■ To be done
Copy out, word for word, the stretch of data from the line containing "[Venue list] (701, 19)" through the line containing "HOME (52, 62)", including both of those lines. Leave the pictures out.

• • • • • • •

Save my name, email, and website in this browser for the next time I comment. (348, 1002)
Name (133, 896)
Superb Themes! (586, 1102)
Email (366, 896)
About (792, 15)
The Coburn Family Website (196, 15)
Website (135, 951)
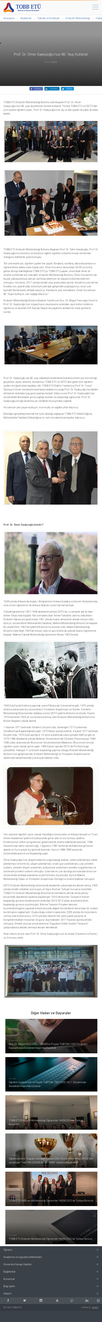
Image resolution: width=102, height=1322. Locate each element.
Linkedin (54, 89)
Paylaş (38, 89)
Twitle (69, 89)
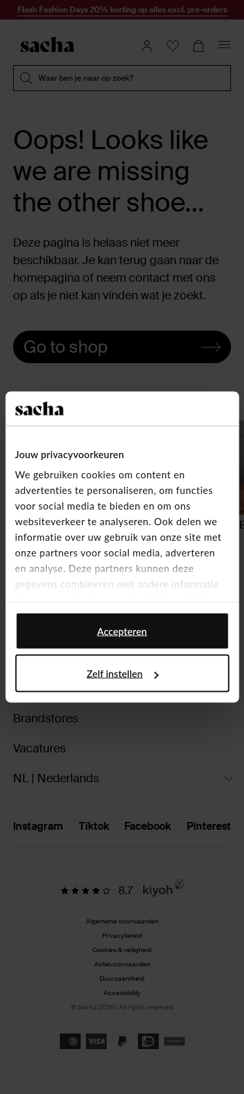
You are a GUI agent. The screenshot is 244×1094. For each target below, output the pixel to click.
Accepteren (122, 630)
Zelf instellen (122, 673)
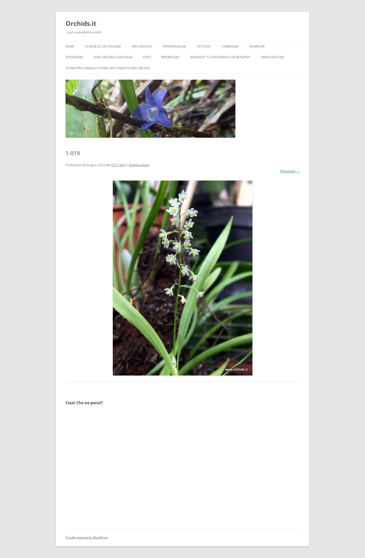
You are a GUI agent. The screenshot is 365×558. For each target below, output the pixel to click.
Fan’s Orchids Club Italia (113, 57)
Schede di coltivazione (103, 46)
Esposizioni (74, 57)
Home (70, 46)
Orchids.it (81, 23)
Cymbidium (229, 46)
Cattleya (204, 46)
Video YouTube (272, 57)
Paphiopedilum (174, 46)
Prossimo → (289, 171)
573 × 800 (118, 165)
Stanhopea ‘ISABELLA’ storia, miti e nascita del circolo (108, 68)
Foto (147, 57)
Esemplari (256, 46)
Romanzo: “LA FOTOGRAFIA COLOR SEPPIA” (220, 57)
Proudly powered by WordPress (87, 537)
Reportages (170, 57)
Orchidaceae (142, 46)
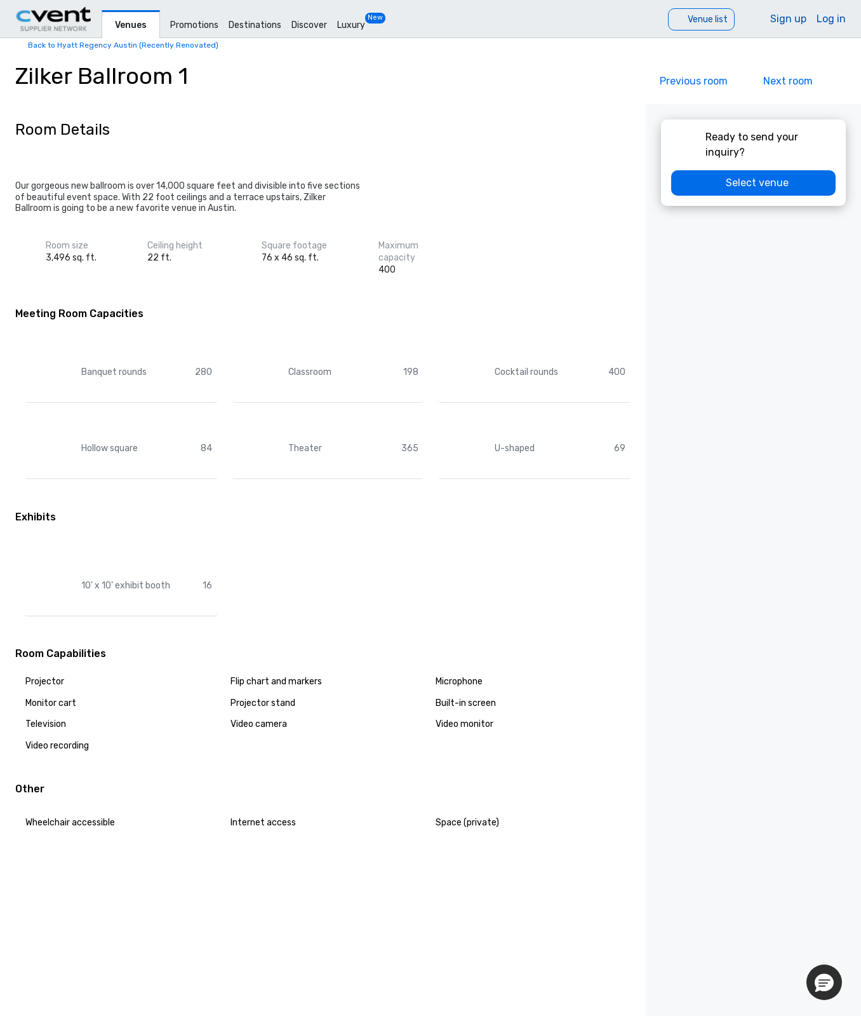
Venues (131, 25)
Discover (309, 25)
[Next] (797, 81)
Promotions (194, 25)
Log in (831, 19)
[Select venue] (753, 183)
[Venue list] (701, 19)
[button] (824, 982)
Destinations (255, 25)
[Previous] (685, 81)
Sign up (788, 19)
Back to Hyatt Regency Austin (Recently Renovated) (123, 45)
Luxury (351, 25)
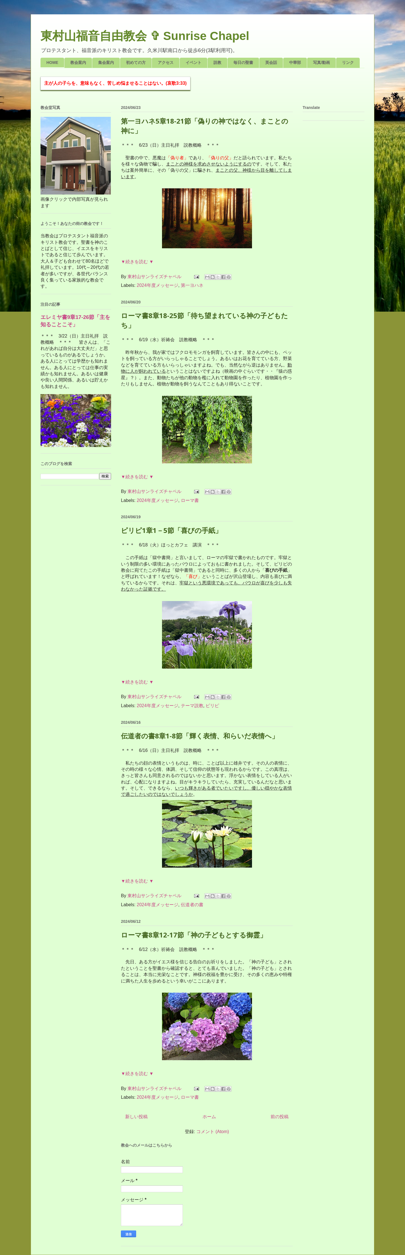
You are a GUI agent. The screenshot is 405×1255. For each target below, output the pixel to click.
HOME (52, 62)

• • • • • • •

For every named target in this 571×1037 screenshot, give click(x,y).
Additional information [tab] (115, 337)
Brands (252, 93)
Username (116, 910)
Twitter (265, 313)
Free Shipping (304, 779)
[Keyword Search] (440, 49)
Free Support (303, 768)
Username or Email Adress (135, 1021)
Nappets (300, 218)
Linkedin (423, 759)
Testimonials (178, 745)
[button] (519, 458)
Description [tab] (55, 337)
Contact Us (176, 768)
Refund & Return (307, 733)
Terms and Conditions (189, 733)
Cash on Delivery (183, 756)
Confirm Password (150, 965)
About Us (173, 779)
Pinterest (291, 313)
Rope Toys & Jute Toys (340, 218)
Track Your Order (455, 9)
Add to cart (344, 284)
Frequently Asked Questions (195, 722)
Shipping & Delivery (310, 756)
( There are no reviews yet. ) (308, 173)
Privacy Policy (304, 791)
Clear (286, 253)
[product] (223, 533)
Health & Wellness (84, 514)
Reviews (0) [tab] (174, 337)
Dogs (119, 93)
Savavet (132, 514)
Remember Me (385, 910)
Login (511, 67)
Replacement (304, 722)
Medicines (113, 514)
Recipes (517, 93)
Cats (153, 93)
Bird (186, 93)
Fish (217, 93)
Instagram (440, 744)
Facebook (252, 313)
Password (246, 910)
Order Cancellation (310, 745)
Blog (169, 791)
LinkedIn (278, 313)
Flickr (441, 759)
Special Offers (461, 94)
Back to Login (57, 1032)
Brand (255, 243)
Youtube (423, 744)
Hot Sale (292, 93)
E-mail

• • • • • • •

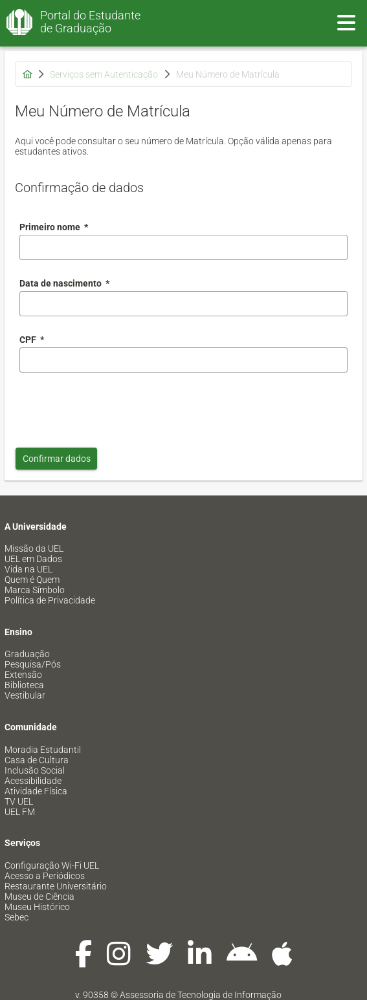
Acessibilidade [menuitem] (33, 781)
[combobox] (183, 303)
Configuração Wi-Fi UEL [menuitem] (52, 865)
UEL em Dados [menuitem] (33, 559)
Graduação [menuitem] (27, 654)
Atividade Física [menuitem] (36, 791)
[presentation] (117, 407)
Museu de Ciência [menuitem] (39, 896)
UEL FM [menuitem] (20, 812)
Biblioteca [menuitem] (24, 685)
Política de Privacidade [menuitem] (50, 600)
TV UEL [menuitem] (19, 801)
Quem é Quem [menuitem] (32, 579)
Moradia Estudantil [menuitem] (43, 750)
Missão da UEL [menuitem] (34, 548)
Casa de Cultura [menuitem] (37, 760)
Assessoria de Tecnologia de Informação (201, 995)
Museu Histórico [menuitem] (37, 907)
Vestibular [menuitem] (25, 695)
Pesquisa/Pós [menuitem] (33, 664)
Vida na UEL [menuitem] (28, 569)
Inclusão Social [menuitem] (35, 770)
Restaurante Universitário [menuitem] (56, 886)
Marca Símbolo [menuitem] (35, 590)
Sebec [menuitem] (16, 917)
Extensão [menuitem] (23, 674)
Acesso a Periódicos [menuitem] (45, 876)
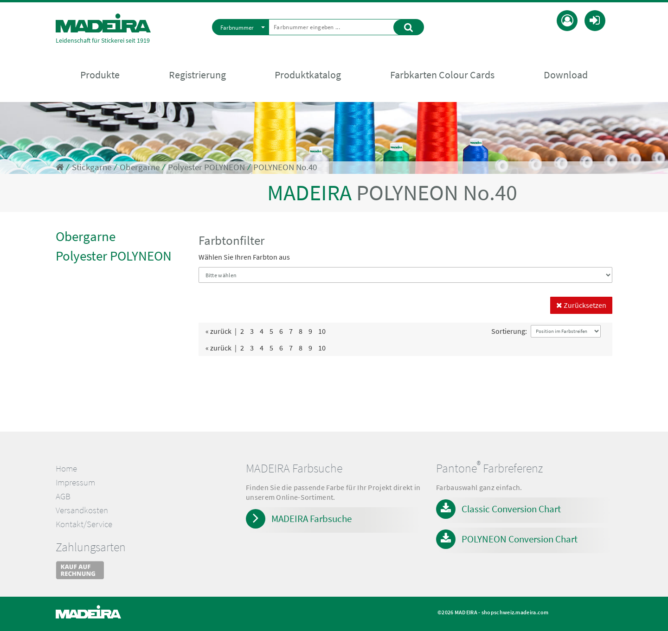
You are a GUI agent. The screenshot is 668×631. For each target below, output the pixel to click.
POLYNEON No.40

• • • • • • •

■ Answer in full
[Venue list] (701, 19)
[button] (824, 982)
Destinations (255, 25)
[Previous] (685, 81)
Sign up (788, 19)
Back to Hyatt Regency Austin (Recently Renovated) (123, 45)
Luxury (351, 25)
You are a GUI agent. The screenshot is 405×1255. For each target below, output the pixel to click.
HOME (52, 62)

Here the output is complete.